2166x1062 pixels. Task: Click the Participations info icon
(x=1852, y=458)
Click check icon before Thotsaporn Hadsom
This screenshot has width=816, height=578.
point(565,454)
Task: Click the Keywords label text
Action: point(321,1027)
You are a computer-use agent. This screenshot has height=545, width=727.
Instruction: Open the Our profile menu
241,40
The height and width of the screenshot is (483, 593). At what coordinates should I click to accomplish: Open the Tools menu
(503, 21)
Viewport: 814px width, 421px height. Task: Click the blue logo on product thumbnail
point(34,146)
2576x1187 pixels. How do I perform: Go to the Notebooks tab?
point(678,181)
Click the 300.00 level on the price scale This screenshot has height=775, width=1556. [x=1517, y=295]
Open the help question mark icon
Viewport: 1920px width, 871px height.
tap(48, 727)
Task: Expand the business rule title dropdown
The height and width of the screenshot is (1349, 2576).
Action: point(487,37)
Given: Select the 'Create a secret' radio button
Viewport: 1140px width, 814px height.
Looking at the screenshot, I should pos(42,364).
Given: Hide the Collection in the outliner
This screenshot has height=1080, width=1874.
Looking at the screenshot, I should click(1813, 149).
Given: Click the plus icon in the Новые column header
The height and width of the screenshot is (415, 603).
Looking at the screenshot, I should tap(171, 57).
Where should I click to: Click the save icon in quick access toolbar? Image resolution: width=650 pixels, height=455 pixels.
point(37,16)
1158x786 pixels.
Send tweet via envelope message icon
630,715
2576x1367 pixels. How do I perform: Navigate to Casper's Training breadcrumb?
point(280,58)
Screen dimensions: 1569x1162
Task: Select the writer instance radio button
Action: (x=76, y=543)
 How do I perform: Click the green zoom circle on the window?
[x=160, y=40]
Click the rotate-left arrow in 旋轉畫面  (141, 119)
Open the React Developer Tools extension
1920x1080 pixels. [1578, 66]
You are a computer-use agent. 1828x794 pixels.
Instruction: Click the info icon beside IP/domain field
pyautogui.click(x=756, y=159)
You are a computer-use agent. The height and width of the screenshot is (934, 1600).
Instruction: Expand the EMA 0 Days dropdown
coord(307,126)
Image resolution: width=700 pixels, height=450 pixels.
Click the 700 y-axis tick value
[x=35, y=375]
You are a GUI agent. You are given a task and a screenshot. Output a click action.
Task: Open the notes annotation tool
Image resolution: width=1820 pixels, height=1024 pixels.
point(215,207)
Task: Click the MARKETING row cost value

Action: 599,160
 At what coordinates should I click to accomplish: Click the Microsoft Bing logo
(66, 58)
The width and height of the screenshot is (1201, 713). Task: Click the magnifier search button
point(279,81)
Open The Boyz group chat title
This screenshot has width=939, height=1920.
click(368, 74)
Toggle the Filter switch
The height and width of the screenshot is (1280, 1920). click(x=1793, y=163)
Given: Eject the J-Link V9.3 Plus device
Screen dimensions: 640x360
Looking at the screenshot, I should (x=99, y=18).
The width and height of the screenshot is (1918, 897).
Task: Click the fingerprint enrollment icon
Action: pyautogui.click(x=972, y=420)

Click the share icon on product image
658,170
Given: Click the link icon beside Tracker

━━━━━━━━━━━━━━━━━━━━

» **Requirements**
Extract every entry above word for word, keeping each line unchanged and in its original order.

» **The solution**
2166x1062 pixels. Task: Click the Participations info icon
(x=1852, y=458)
Click check icon before Thotsaporn Hadsom
This screenshot has width=816, height=578.
point(565,454)
Task: Click the Keywords label text
Action: point(321,1027)
You are a computer-use agent. This screenshot has height=545, width=727.
Instruction: Open the Our profile menu
241,40
The height and width of the screenshot is (483, 593). At what coordinates should I click to accomplish: Open the Tools menu
(503, 21)
Viewport: 814px width, 421px height. Task: Click the blue logo on product thumbnail
point(34,146)
2576x1187 pixels. How do I perform: Go to the Notebooks tab?
point(678,181)
Click the 300.00 level on the price scale This screenshot has height=775, width=1556. [x=1517, y=295]
Open the help question mark icon
Viewport: 1920px width, 871px height.
tap(48, 727)
Task: Expand the business rule title dropdown
The height and width of the screenshot is (1349, 2576).
Action: point(487,37)
Given: Select the 'Create a secret' radio button
Viewport: 1140px width, 814px height.
Looking at the screenshot, I should pos(42,364).
Given: Hide the Collection in the outliner
This screenshot has height=1080, width=1874.
Looking at the screenshot, I should click(1813, 149).
Given: Click the plus icon in the Новые column header
The height and width of the screenshot is (415, 603).
Looking at the screenshot, I should tap(171, 57).
Where should I click to: Click the save icon in quick access toolbar? Image resolution: width=650 pixels, height=455 pixels.
point(37,16)
1158x786 pixels.
Send tweet via envelope message icon
630,715
2576x1367 pixels. How do I perform: Navigate to Casper's Training breadcrumb?
point(280,58)
Screen dimensions: 1569x1162
Task: Select the writer instance radio button
Action: (x=76, y=543)
 How do I perform: Click the green zoom circle on the window?
[x=160, y=40]
Click the rotate-left arrow in 旋轉畫面  (141, 119)
Open the React Developer Tools extension
1920x1080 pixels. [1578, 66]
You are a computer-use agent. 1828x794 pixels.
Instruction: Click the info icon beside IP/domain field
pyautogui.click(x=756, y=159)
You are a computer-use agent. The height and width of the screenshot is (934, 1600).
Instruction: Expand the EMA 0 Days dropdown
coord(307,126)
Image resolution: width=700 pixels, height=450 pixels.
Click the 700 y-axis tick value
[x=35, y=375]
You are a GUI agent. You are given a task and a screenshot. Output a click action.
Task: Open the notes annotation tool
Image resolution: width=1820 pixels, height=1024 pixels.
point(215,207)
Task: Click the MARKETING row cost value

Action: 599,160
 At what coordinates should I click to accomplish: Click the Microsoft Bing logo
(66, 58)
The width and height of the screenshot is (1201, 713). Task: Click the magnifier search button
point(279,81)
Open The Boyz group chat title
This screenshot has width=939, height=1920.
click(368, 74)
Toggle the Filter switch
The height and width of the screenshot is (1280, 1920). click(x=1793, y=163)
Given: Eject the J-Link V9.3 Plus device
Screen dimensions: 640x360
Looking at the screenshot, I should (x=99, y=18).
The width and height of the screenshot is (1918, 897).
Task: Click the fingerprint enrollment icon
Action: pyautogui.click(x=972, y=420)

Click the share icon on product image
658,170
Given: Click the link icon beside Tracker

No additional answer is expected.